▼

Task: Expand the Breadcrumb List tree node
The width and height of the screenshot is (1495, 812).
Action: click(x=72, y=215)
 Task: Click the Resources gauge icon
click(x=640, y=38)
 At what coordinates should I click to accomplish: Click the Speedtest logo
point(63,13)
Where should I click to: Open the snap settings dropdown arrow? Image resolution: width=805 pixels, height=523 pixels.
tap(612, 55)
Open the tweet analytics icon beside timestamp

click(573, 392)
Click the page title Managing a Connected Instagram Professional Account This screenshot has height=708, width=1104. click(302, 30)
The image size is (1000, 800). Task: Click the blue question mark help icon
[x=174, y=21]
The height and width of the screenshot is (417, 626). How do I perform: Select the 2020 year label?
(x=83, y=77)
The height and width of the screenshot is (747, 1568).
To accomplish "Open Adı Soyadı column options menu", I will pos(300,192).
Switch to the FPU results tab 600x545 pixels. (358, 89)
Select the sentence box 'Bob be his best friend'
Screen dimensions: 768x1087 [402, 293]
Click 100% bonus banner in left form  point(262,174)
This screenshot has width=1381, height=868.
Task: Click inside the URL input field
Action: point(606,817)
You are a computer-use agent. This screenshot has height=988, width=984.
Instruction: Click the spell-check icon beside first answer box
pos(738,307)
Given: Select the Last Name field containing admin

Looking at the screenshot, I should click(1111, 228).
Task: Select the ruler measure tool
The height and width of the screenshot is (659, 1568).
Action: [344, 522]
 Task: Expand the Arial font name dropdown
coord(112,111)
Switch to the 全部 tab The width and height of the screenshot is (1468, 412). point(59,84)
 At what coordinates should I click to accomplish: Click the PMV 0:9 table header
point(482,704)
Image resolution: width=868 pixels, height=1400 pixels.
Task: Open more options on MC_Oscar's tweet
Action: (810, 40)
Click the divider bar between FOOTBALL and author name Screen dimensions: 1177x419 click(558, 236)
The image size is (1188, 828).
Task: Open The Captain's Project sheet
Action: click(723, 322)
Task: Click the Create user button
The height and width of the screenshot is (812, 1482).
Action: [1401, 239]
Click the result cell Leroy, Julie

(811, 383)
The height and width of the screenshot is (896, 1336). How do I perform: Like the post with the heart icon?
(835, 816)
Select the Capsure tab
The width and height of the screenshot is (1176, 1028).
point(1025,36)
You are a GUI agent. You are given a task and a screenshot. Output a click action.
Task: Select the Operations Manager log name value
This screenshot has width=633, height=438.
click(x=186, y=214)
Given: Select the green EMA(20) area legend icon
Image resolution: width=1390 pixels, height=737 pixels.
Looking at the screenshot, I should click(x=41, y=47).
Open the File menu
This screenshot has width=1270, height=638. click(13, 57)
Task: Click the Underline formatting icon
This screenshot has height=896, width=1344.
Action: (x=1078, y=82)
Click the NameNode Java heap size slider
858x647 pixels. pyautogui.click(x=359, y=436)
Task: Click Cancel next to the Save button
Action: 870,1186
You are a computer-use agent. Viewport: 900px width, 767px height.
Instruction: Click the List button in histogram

▲

EXERCISE DESCRIPTION —
What you return must be the lines from the line holding "Open the File menu" through the final line of the material, word for word, and nothing more.

ANSWER —
Open the File menu
This screenshot has width=1270, height=638. click(13, 57)
Task: Click the Underline formatting icon
This screenshot has height=896, width=1344.
Action: (x=1078, y=82)
Click the NameNode Java heap size slider
858x647 pixels. pyautogui.click(x=359, y=436)
Task: Click Cancel next to the Save button
Action: 870,1186
You are a computer-use agent. Viewport: 900px width, 767px height.
Instruction: Click the List button in histogram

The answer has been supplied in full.